My beef with her is her nearly wholesale condemnation of charter schools. In an ideal world, charter schools wouldn’t be necessary.  But in sub-par school systems, concerned parents should have a choice. If school improvement is taking too long, those parents should be able to choose a good charter school alternative.  That doesn’t signal opposition to public education.

While Ravitch is absolutely right to praise those underpaid, idealistic, hard-working teachers in the classrooms, I have never heard her criticizing the often stultifying work rules of some unions. Yet, over the years, it has been fair to criticize them for tying the hands of principals when, for example, they want to move out an ineffective teacher to bring in someone with fresh energy and drive.  There are other union work rules that keep a principal or teacher from being nimble and creative. (I would have liked to pose such questions to Mass. Teachers Association President Barbara Madeloni, who introduced Ravitch.)

Few advocates are more compelling than Ravitch in laying out importance of strong public school systems to the effective and just workings of a democracy. States must delink the quality of education from poverty.  Legislatures must ensure that cities and towns have enough money for the arts, phys ed, libraries,  social workers and more. De facto segregated  schools must be integrated as an important tool in changing the odds, so all children have equality of educational opportunity.

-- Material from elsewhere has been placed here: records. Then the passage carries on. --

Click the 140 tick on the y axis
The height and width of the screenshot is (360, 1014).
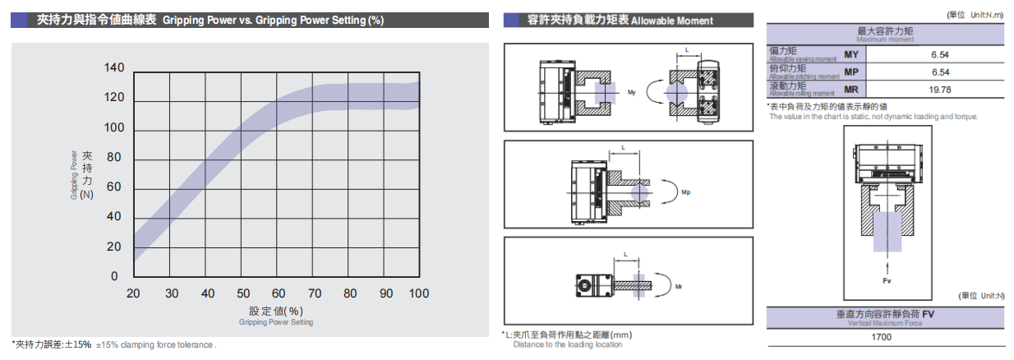pyautogui.click(x=114, y=68)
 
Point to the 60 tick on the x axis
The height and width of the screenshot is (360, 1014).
pyautogui.click(x=278, y=293)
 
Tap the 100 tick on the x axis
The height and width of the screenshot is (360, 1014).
pyautogui.click(x=418, y=293)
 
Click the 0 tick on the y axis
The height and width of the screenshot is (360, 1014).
pyautogui.click(x=115, y=276)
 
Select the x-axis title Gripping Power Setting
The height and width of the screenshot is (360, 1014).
pyautogui.click(x=276, y=322)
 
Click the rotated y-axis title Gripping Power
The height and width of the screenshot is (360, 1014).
pyautogui.click(x=74, y=173)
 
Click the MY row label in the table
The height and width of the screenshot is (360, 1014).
pyautogui.click(x=851, y=54)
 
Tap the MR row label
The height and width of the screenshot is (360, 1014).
pyautogui.click(x=851, y=90)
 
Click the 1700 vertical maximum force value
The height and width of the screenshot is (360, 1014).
pyautogui.click(x=884, y=337)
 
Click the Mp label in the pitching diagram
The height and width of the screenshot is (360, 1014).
pyautogui.click(x=686, y=194)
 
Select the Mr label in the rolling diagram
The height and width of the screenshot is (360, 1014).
pyautogui.click(x=679, y=287)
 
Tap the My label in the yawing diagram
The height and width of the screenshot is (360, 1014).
pyautogui.click(x=631, y=92)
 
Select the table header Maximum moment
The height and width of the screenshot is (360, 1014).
pyautogui.click(x=884, y=39)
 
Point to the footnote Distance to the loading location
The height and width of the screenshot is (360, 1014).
pyautogui.click(x=568, y=345)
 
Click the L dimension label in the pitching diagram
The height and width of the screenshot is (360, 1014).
pyautogui.click(x=623, y=149)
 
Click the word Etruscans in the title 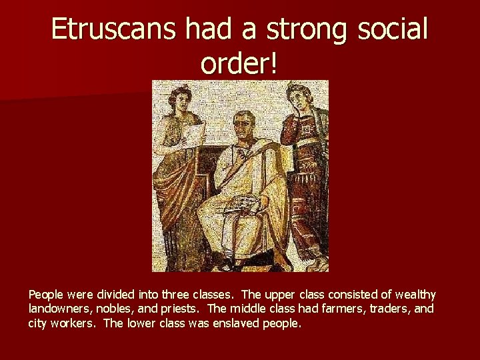pyautogui.click(x=112, y=29)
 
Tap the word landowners pyautogui.click(x=57, y=309)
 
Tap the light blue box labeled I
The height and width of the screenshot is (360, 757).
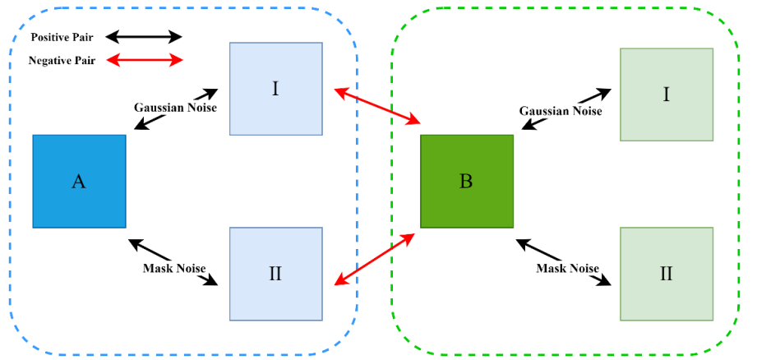click(275, 89)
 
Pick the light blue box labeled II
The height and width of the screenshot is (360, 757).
click(275, 273)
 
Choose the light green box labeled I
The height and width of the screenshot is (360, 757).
click(666, 95)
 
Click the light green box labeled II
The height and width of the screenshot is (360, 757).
click(666, 273)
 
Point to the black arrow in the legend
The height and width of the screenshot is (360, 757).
click(143, 37)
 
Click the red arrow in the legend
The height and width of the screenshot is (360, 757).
click(143, 60)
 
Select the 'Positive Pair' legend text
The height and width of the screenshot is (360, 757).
click(62, 37)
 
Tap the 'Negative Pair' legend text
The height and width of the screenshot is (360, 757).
click(62, 61)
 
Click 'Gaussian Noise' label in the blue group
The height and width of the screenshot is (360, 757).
click(175, 107)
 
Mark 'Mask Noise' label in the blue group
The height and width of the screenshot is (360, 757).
click(174, 268)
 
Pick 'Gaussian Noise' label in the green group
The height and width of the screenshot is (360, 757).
click(561, 111)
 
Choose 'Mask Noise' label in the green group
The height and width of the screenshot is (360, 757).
click(568, 268)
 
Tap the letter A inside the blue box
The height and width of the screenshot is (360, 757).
click(79, 182)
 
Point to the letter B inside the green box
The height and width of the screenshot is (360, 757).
click(466, 182)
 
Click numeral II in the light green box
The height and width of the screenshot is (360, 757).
click(666, 274)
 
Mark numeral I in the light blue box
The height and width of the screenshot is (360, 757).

Some testing may be appropriate, she says,  but not every year. Saturday a report by the Council of Great City Schools said that, between kindergarten and grad 12, students take 112 standardized tests. The 25 hours of testing doesn’t measure the countless other hours preparing for tests.  Standardized testing doesn’t hold systems accountable for academic rigor, just for that time spent on test prep. The purpose of education, Ravitch reminds us, is to shape good human beings, of good character, and help them reach their full potential.  As she convincingly notes (and the President echoed yesterday), life doesn’t consist of choosing the right answer from bubble a, b, c or d. Life is often making difficult choices where there are no right answers.

Massachusetts is debating a possible shift from the MCAS tests (Massachusetts Comprehensive Assessment System) to the PARCC (Partnership for Assessment of Readiness for College and Careers). The latter, according to a Boston Globe  editorial, is a better measure of student progress and would reduce the incentive to “teach to the test.” Perhaps Ravitch would agree with a UMass professor who wrote to the Globe that the debate was like arguing for the new Coke rather than Pepsi.  Neither one of nutritional value. Better to reject them both.

The Wellesley College audience on Thursday was exhorted to push for education improvement politically, making sure they support legislative candidates who share these values and goals. The same might be said of presidential candidates. The Republicans have been beating each other up on Duncan’s Common Core standards and measurements.  The Democrats’ debate last week was silent on the issue.  We, all of us, have to demand more from those seeking our votes.